Saved entries
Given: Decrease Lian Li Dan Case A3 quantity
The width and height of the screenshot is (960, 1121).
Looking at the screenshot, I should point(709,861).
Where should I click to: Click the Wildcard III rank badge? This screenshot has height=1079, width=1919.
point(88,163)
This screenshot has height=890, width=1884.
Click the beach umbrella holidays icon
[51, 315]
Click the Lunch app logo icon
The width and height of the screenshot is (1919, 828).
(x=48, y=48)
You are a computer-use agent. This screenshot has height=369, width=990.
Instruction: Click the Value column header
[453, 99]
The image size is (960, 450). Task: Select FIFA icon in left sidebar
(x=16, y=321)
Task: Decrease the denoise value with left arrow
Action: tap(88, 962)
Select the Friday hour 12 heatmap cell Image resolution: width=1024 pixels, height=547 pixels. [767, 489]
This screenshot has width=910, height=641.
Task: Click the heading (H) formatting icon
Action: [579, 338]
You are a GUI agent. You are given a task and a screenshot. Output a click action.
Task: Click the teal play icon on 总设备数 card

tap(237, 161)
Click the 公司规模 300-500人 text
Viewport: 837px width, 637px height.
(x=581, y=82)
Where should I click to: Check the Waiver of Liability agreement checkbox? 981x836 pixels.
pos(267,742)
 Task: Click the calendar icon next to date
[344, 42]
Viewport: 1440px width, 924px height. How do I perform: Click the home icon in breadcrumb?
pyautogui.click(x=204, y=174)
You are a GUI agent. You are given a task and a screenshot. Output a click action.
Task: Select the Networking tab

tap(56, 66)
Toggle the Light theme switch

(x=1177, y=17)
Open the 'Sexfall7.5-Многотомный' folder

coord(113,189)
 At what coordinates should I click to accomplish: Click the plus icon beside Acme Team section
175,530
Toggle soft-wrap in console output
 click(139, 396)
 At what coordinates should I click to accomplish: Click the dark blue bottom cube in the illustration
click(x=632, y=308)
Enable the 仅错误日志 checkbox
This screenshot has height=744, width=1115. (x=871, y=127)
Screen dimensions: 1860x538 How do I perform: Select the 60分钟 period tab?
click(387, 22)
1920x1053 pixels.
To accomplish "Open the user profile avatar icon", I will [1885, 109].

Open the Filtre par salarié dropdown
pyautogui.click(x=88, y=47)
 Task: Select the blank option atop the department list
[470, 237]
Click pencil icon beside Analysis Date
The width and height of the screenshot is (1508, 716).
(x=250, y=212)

**PROBLEM REQUIREMENTS**
With nothing left out, return each entry exactly.

**REPLY TO THE TASK**
Given: Decrease Lian Li Dan Case A3 quantity
The width and height of the screenshot is (960, 1121).
Looking at the screenshot, I should point(709,861).
Where should I click to: Click the Wildcard III rank badge? This screenshot has height=1079, width=1919.
point(88,163)
This screenshot has height=890, width=1884.
Click the beach umbrella holidays icon
[51, 315]
Click the Lunch app logo icon
The width and height of the screenshot is (1919, 828).
(x=48, y=48)
You are a computer-use agent. This screenshot has height=369, width=990.
Instruction: Click the Value column header
[453, 99]
The image size is (960, 450). Task: Select FIFA icon in left sidebar
(x=16, y=321)
Task: Decrease the denoise value with left arrow
Action: tap(88, 962)
Select the Friday hour 12 heatmap cell Image resolution: width=1024 pixels, height=547 pixels. [767, 489]
This screenshot has width=910, height=641.
Task: Click the heading (H) formatting icon
Action: [579, 338]
You are a GUI agent. You are given a task and a screenshot. Output a click action.
Task: Click the teal play icon on 总设备数 card

tap(237, 161)
Click the 公司规模 300-500人 text
Viewport: 837px width, 637px height.
(x=581, y=82)
Where should I click to: Check the Waiver of Liability agreement checkbox? 981x836 pixels.
pos(267,742)
 Task: Click the calendar icon next to date
[344, 42]
Viewport: 1440px width, 924px height. How do I perform: Click the home icon in breadcrumb?
pyautogui.click(x=204, y=174)
You are a GUI agent. You are given a task and a screenshot. Output a click action.
Task: Select the Networking tab

tap(56, 66)
Toggle the Light theme switch

(x=1177, y=17)
Open the 'Sexfall7.5-Многотомный' folder

coord(113,189)
 At what coordinates should I click to accomplish: Click the plus icon beside Acme Team section
175,530
Toggle soft-wrap in console output
 click(139, 396)
 At what coordinates should I click to accomplish: Click the dark blue bottom cube in the illustration
click(x=632, y=308)
Enable the 仅错误日志 checkbox
This screenshot has height=744, width=1115. (x=871, y=127)
Screen dimensions: 1860x538 How do I perform: Select the 60分钟 period tab?
click(387, 22)
1920x1053 pixels.
To accomplish "Open the user profile avatar icon", I will [1885, 109].

Open the Filtre par salarié dropdown
pyautogui.click(x=88, y=47)
 Task: Select the blank option atop the department list
[470, 237]
Click pencil icon beside Analysis Date
The width and height of the screenshot is (1508, 716).
(x=250, y=212)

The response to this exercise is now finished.